IVRs surely face more accusations of failure and poor performance than any other customer touchpoint. It seems every company aspires to a “good” IVR – and yet systems route callers to the wrong place, drive them to abandon mid-journey and leave agents transferring customers who simply chose the wrong options.
Adexchange have been fixing these problems since 1997, applying specialist design techniques to squeeze better performance out of our client’s existing IVRs. With attention to the 5 key influencing factors, we’re able to route more callers to the right place first time and remove a workload from agents:
The 5 factors are simply: Structure, Language, Duration, Agility and Voice.
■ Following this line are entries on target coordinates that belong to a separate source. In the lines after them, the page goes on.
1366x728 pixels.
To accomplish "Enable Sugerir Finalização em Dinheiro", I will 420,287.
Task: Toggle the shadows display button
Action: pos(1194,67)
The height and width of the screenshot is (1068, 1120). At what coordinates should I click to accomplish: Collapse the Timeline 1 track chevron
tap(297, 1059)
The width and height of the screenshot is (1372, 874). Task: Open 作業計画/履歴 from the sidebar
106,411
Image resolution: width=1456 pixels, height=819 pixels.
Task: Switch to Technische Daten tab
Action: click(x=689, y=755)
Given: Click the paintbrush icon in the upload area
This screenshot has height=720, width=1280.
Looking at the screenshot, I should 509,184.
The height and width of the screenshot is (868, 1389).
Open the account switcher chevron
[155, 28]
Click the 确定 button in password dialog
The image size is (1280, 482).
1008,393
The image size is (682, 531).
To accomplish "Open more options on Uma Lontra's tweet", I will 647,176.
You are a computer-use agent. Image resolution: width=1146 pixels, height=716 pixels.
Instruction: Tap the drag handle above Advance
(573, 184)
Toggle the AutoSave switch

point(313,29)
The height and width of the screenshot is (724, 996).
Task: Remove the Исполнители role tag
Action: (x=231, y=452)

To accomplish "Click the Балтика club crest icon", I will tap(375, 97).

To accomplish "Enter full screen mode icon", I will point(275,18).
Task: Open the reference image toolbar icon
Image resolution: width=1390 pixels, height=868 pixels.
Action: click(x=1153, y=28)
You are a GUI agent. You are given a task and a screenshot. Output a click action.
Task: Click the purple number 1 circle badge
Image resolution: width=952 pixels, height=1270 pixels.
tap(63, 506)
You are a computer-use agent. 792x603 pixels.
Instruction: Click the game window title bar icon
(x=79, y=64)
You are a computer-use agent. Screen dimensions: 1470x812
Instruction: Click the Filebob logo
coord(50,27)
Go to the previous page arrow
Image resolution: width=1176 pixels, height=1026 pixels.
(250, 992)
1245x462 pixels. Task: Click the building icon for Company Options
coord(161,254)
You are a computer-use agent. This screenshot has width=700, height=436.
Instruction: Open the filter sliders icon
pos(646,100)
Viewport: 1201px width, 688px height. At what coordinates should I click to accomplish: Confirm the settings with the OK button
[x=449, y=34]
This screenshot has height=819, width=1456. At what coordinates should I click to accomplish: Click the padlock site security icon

Getting any one of these 5 components wrong will result in high transfer rates, high caller abandonment and poor customer satisfaction. However, in this article we focus on the 2 factors that perhaps exert the greatest influence: Structure and Language
1. Structure
When designing IVRs we always assume:
- The caller isn’t paying attention
- English may be their second language
- Mobile reception may be poor
- Hearing may not be perfect
- The caller is probably multi-tasking
With these hurdles in mind, we apply our 3-step design process to create simple, uncluttered IVRs that measurably deliver more callers to the right place first time.
2. Language
Perhaps the most under-rated feature in IVR design, the terminology and phrasing used in each menu can go a significant way to determining the success of your IVR. Use the wrong words, in the wrong order, and callers will simply hit the wrong button (or no buttons at all). Words exert a powerful influence on caller behaviour and thus IVR success: For example we helped a UK Theme Park treble advance ticket sales from 16% to 47% by simply crafting one new sentence.
It’s important to keep our words short, simple and to the point. Every word we use has the power to attract or repel customers.
A Final Thought
While Structure and Language exert a significant influence on IVR performance – we mustn’t forget Agility, Voice and Duration – these factors too need careful attention.